The data corresponding to the signal level in the vertical blanking period of the specific adjustment item such as gamma correction is supplied from the RAM 220 controlled to the address of the .gamma correction, and the output of the flip-flop 541 is supplied to the adder 542.

In the adder 542, the start signal S
Under the control of the channel, a cumulative value (checksum) corresponding to the data of the specific adjustment item is generated, and the checksum generated by the adder 542 is supplied to one input terminal of the comparator 543. The other input terminal of the comparator 543 is connected to the bus 7
2 through the adder 54 from the microprocessor 71.
The checksum of the data of the same adjustment item as the checksum generated in step 2 is supplied.

In the comparator 543, both checksums are compared, and the output of the comparator 543 becomes "0" when both checksums match. When the two checksums do not match, the comparator 543 outputs “1”.
Is output (the detection flag is set). This detection flag is supplied to the microprocessor 71 via the bus 72, and it is determined whether or not the data of the specific adjustment item stored in the RAM 220 is correct.

As a result, in this embodiment, during the operation of the digitized television camera, the correctness of the data corresponding to each adjustment item of the process circuit 210 stored in the memory 220 is checked, and the failure location is found. Becomes easier.

The embodiment in which the present invention is applied to the RAM 220 for the process circuit 210 of the television camera has been described above.
120 can be similarly applied.

[0027]

As described in detail above, according to the present invention,
In a video signal processing device comprising a video signal processing unit and a memory for storing adjustment data corresponding to a predetermined processing item, a memory check means for checking the adjustment data stored in the memory is provided, and a vertical blanking of the video signal is provided.
Since the correctness of the adjustment data is checked during the recording period, the self-diagnosis of the memory can be performed during the actual operation of the video signal processing, and the trouble spot can be easily found.
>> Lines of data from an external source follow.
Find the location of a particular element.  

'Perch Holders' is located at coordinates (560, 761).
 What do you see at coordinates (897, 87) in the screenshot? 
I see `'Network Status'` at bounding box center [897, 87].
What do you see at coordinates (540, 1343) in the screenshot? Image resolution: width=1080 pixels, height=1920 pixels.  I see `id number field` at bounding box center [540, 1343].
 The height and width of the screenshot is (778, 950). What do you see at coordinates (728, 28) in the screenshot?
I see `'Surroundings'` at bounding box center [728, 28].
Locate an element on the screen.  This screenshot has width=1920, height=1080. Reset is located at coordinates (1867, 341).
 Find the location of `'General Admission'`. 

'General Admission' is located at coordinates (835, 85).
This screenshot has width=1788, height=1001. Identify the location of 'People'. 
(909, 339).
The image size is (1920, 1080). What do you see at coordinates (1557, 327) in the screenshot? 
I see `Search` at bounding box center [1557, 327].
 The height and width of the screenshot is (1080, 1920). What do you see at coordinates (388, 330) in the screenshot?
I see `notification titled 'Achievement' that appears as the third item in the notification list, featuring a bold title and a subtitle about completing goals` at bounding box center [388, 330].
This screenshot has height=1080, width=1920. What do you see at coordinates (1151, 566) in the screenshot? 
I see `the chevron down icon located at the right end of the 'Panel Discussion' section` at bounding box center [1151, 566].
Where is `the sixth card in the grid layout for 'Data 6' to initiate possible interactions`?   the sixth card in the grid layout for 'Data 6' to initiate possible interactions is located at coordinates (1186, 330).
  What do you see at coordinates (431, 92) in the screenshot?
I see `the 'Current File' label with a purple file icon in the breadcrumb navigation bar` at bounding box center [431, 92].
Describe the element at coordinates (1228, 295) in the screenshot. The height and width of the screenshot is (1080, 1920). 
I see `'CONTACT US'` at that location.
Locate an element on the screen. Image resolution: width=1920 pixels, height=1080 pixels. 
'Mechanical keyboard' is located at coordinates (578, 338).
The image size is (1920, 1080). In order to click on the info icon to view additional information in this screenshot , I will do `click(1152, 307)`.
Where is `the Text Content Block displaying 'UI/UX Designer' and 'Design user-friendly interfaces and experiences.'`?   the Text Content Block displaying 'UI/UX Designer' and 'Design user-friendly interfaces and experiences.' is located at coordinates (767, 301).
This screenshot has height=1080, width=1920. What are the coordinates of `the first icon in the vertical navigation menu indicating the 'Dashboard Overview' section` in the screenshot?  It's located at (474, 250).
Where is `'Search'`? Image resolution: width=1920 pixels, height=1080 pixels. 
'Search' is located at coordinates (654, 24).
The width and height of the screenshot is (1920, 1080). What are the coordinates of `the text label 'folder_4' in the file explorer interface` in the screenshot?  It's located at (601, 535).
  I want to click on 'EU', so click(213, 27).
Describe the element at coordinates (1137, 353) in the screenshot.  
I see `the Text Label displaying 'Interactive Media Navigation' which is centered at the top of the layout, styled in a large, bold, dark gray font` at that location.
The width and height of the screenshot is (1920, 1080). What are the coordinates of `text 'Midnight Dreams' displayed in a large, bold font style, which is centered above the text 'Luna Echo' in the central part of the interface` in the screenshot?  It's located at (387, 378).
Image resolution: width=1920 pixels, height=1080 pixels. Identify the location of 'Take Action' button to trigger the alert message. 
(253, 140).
[Brief description of the drawings]

FIG. 1 is a block diagram showing a configuration of a main part of an embodiment of a video signal processing device according to the present invention.

FIG. 2 is a block diagram showing the overall configuration of an embodiment of the present invention.

FIG. 3 is a block diagram for explaining the present invention;

[Explanation of symbols]

33 Timing Signal Generation Circuit 71 Test Microprocessor 110, 210, 310 Digital Signal Processing Circuit 120, 220 RAM 400, 500, 600 Test Circuit 540 Checksum Circuit 542 Adder 543 Comparator

────────────────────────────────────────────────── ─── Continuation of the front page (51) Int.Cl. ⁷ Identification symbol FI H04N 17/00 H04N 17/00 K (56) References JP-A-2-232755 (JP, A) JP-A 1-2222356 ( JP, A) JP-A-1-207862 (JP, A) JP-A-55-45165 (JP, A) JP-A-2-14687 (JP, A) JP-A-61-195091 (JP, A) (58) ) Surveyed field (Int.Cl. ⁷ , DB name) G06F 12/16 330 G01R 31/02 G06F 11/10 310 G06F 11/22 350 H04N 5/232 H04N 17/00

Claims (1)

(57) [Claims] 1. A video signal comprising: a video signal processing unit for performing predetermined processing on an input digitized video signal; and a memory for storing adjustment data corresponding to predetermined processing items of the video signal processing unit. In the processing device, a memory check means for checking the adjustment data stored in the memory is provided, and during a vertical blanking period of the video signal, whether or not the adjustment data is correct is checked. Processing equipment.